++++ Brano fornito

Dallo storico e letterato abruzzese Vincenzo Bindi sappiamo che il nostro
Paese oltre alla chiesa abaziale di S. Benedetto "in Civitate",
sorta sulle rovine di Marruvium e precisamente, nel luogo ove era la casa
di S. Bonifacio, aveva l'altra insigne costruzione religiosa di S. Sabina
che, con la precedente, formava il complesso templare benedettino.
Successivamente, ma sempre nello stile del tempo, fu aggiunta una nuova
fabbrica che determinò l'imponente monastero di cui dura la memoria
per essere stato descritto ed illustrato, con dovizia di particolari,
dagli storici locali, suscitando grande ammirazione nei viaggiatori stranieri
richiamati, come nel caso di Augustin Lubin detto "il Franzese"
(sec. XVII) dalla imponenza di quelle meravigliose strutture eseguite
con reperti provenienti dalla precedente civiltà.
Questo Cenobio fu posseduto prima dalla Congregazione Cassinese e poi
dai Cistercensi che vi rimasero fino al 1367, come si è detto dianzi.
Lo stesso Lubin, or ora citato, riferisce nella sua nota opera "Abbatiarum
Italiae" che il monastero era già in piedi ai primordi del
sec. X e precisamente, tra il 905 e il 907, come risulta dal Chronicon
Cassinese, lib. 2, cap. 34, pp. 205, 207.
In seguito il grandioso edificio decadde sempre più, tanto che,
nel 1800, non ne restava che la facciata laterale ed il muro in cortina
di costruzione monastica, con applicazione di una cornice che evocava
la decadenza dell'arte romana.

++++++++
++++ Materiale fornito

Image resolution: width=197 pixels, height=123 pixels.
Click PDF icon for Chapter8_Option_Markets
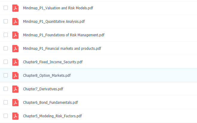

++++++++

▸ **Completa quanto segue**:
#1 Stampa dal brano fornito il passo che comincia con "Lo stesso Lubin, or" e finisce con "decadenza dell'arte romana.".
#2 Secondo il brano sul monastero di S. Benedetto, fino a quale anno vi rimasero i Cistercensi?
Il materiale proviene da un'altra fonte.

▸ **Risposte svolte**:
#1
Lo stesso Lubin, or ora citato, riferisce nella sua nota opera "Abbatiarum
Italiae" che il monastero era già in piedi ai primordi del
sec. X e precisamente, tra il 905 e il 907, come risulta dal Chronicon
Cassinese, lib. 2, cap. 34, pp. 205, 207.
In seguito il grandioso edificio decadde sempre più, tanto che,
nel 1800, non ne restava che la facciata laterale ed il muro in cortina
di costruzione monastica, con applicazione di una cornice che evocava
la decadenza dell'arte romana.

#2 Vi rimasero fino al 1367.